Well, gee, THANKS. As an old lady, I deeply appreciate that.
It sucks sometimes to feel older than everyone else. It's not easy spending so much time with people who don't remember the fall of the Berlin Wall because they were two. Sometimes I wonder what the hell I'm doing. Or why I'm doing this now. Sometimes I feel like I'm too old to be in school and making no money.
But then there are the days when I'm reminded that with a little bit of age comes quite a bit of wisdom. Classwork comes easier for me than it should. I can confidently express my opinion to anyone. Blogging has made me a better writer and taught me how to form a cogent argument. My years of reading Hollywood scripts have prepared me to critically analyze an academic paper. And after writing a whole damn novel, well ... let's just say a 40 page dissertation seems like a cake walk.
At those times, I realize that though I have lived a circuitous life, I wouldn't change it for the world.

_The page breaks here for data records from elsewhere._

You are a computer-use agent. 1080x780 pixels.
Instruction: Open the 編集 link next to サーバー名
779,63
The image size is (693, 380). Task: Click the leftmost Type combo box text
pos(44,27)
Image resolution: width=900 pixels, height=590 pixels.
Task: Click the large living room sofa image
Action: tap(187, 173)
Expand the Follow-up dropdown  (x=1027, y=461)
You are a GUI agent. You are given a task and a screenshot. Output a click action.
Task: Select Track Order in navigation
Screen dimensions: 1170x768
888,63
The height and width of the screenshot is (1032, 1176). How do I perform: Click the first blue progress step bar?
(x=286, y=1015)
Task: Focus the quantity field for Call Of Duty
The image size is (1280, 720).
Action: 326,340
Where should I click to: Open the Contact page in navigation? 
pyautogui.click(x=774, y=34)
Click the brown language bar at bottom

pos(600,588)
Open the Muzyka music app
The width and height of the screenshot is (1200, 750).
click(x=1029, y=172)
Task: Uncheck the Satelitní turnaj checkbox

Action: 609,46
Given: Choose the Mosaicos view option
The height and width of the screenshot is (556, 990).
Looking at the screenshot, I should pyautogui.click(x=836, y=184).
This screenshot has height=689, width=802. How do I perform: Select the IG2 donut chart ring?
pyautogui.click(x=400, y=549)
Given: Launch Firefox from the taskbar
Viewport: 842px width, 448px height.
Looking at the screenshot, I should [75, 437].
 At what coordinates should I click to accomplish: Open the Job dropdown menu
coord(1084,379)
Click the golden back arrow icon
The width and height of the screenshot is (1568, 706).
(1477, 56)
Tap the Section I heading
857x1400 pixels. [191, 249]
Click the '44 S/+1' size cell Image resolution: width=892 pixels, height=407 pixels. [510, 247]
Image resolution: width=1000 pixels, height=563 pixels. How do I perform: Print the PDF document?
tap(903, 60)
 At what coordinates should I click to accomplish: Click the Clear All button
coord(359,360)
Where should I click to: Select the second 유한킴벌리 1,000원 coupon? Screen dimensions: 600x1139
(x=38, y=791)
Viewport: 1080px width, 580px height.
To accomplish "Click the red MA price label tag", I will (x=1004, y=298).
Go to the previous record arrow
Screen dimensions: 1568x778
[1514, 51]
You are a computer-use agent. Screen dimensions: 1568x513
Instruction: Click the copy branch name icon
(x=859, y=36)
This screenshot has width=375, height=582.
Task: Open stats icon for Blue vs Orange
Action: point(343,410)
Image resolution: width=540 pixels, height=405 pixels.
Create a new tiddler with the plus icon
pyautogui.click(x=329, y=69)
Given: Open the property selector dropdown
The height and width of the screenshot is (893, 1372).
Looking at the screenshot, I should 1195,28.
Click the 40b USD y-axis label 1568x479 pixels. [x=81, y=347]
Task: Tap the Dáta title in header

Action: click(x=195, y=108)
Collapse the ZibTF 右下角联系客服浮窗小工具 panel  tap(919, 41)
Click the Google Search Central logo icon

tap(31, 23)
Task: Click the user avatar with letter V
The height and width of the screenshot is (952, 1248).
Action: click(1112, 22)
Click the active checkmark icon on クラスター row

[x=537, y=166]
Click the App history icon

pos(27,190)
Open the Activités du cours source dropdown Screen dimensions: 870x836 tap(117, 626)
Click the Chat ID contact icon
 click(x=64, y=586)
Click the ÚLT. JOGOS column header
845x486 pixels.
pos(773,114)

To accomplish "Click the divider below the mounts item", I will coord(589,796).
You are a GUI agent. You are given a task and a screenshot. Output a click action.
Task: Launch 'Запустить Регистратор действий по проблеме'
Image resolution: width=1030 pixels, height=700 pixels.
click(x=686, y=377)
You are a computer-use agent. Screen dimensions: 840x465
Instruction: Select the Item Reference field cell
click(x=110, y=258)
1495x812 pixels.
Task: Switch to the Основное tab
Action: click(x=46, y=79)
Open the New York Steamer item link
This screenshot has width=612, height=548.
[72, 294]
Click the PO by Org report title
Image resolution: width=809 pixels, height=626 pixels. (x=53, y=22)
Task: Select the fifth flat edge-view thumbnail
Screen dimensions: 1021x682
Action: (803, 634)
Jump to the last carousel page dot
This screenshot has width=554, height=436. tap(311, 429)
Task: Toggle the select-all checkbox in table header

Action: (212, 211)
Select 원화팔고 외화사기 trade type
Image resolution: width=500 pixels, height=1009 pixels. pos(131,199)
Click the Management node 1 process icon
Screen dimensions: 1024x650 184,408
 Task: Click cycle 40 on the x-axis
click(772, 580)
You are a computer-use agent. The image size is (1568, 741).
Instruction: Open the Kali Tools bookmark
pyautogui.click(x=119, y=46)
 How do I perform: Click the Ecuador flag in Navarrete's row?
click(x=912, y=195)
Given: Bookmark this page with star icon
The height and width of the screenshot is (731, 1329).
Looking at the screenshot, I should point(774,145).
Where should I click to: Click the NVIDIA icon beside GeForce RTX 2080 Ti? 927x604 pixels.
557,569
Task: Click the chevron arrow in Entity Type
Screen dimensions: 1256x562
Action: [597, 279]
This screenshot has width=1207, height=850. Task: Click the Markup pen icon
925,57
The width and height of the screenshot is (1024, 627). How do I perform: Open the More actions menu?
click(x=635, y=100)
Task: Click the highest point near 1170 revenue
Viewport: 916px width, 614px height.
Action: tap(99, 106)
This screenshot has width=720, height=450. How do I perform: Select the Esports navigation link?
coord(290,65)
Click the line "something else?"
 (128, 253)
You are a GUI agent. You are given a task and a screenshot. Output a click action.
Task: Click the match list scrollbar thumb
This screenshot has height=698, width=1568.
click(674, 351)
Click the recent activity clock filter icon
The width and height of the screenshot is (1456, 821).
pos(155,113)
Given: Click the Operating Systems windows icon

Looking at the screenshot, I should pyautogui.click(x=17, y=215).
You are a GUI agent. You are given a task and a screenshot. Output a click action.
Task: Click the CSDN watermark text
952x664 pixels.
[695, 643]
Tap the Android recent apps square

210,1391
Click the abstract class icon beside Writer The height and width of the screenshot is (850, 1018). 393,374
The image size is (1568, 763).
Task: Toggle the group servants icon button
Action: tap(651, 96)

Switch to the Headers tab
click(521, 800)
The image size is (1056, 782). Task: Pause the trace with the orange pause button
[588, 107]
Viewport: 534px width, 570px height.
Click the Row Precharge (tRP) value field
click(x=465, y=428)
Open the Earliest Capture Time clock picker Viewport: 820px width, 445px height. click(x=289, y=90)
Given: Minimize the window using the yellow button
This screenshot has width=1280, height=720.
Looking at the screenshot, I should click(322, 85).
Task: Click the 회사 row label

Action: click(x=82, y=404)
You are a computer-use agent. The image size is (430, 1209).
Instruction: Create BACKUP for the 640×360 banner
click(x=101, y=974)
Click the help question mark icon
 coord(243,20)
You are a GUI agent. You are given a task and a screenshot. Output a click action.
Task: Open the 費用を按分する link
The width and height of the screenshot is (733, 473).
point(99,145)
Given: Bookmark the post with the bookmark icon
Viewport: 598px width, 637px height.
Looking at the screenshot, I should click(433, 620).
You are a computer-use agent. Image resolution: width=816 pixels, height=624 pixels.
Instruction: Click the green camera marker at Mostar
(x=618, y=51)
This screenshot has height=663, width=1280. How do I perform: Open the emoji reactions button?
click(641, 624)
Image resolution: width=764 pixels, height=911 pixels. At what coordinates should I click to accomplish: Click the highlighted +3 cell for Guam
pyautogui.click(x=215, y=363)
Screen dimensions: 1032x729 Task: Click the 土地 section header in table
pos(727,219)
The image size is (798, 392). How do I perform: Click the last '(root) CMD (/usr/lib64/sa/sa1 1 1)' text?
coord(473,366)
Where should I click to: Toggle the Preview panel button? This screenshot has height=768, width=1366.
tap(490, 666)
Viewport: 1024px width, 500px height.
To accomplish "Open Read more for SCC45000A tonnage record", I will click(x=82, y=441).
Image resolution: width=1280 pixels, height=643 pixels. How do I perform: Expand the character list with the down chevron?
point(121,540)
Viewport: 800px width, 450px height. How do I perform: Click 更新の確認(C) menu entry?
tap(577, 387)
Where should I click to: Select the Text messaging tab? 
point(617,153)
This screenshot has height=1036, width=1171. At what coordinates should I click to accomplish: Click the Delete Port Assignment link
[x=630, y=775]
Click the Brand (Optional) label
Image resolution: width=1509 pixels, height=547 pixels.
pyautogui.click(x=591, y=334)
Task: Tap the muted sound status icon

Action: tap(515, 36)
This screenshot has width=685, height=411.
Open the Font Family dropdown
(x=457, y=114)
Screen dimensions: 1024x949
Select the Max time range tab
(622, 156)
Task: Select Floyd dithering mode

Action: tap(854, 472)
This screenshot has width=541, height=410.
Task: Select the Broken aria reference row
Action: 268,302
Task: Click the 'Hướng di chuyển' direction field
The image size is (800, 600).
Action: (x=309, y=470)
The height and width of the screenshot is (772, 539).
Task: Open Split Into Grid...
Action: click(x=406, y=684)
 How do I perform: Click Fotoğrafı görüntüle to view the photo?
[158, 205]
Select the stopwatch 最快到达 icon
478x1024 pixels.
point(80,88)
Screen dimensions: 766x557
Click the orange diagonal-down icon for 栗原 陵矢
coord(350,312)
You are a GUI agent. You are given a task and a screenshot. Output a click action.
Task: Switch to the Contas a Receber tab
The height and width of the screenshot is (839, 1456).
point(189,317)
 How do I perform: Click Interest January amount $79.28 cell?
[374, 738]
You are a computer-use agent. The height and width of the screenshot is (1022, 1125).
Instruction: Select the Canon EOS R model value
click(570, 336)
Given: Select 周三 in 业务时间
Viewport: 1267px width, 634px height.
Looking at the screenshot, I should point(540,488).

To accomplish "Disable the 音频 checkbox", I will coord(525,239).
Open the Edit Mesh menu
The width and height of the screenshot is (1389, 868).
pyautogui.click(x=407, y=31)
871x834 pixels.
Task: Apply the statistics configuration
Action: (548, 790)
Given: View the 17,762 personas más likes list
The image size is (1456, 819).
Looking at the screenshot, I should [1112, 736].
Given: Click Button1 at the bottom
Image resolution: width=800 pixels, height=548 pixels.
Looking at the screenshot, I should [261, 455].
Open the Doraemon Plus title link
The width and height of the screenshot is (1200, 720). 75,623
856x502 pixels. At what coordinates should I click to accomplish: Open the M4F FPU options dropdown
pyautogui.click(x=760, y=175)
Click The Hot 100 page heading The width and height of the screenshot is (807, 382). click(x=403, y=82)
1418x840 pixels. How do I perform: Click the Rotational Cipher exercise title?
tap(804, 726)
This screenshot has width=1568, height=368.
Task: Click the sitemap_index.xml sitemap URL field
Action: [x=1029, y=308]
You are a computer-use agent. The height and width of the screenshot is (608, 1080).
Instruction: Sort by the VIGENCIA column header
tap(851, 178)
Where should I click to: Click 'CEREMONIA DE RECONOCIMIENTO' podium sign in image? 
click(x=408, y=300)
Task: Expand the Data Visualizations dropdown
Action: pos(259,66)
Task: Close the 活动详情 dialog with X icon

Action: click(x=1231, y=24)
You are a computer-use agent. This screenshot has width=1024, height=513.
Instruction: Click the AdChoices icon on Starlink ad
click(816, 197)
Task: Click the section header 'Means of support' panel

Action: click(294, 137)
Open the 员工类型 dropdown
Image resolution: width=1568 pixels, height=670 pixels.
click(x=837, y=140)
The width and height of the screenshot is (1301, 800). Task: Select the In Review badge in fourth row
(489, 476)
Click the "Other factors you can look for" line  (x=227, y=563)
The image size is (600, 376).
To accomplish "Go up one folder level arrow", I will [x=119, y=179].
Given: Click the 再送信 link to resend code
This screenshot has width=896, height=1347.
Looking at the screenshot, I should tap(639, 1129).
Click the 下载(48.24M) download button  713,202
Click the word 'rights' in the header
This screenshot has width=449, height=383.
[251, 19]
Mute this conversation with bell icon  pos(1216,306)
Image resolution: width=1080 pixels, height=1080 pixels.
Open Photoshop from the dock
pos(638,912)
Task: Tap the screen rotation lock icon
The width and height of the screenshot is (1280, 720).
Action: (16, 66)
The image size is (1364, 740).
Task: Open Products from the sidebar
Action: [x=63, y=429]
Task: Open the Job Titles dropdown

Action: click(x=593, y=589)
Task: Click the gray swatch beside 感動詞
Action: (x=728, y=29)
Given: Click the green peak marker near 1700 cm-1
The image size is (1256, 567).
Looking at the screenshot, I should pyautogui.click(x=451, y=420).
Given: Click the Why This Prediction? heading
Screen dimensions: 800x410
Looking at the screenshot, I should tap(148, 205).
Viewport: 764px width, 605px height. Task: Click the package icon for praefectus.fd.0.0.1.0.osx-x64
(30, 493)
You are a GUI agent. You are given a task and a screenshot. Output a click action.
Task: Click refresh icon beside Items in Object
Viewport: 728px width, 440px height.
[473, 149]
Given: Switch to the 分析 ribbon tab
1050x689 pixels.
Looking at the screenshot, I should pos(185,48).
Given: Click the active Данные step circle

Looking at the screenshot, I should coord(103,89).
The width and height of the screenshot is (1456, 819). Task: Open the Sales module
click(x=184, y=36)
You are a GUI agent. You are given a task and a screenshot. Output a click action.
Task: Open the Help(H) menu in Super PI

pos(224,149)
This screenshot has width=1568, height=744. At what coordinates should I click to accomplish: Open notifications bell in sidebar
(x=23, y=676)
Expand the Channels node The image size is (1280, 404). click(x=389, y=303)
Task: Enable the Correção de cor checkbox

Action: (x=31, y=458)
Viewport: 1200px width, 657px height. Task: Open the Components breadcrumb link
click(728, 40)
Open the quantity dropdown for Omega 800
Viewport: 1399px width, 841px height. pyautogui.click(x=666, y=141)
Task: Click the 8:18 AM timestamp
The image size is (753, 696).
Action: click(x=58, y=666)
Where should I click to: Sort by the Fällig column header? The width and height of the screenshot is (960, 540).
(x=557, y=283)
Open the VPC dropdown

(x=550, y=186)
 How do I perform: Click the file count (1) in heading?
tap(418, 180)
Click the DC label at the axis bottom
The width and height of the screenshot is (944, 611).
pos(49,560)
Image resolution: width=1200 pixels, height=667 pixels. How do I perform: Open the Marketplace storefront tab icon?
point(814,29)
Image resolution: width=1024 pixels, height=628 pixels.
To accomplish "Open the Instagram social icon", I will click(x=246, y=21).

Because every single experience I've had has helped get me where I am today.
So you know what? Screw it. Are the children our future? Sure, but you know what? So are you. Every single one of you. I don't care if you are six or if you are 72. We are all the future. And if I can quit a job I loved, leave a city that was home, and move halfway around the world on a leap of faith, you can take a leap of faith too.
I promise you.
Are kids a valuable resource? Damn straight they are. But know what else is a valuable resource? Maybe even more valuable for those scars and stretch marks?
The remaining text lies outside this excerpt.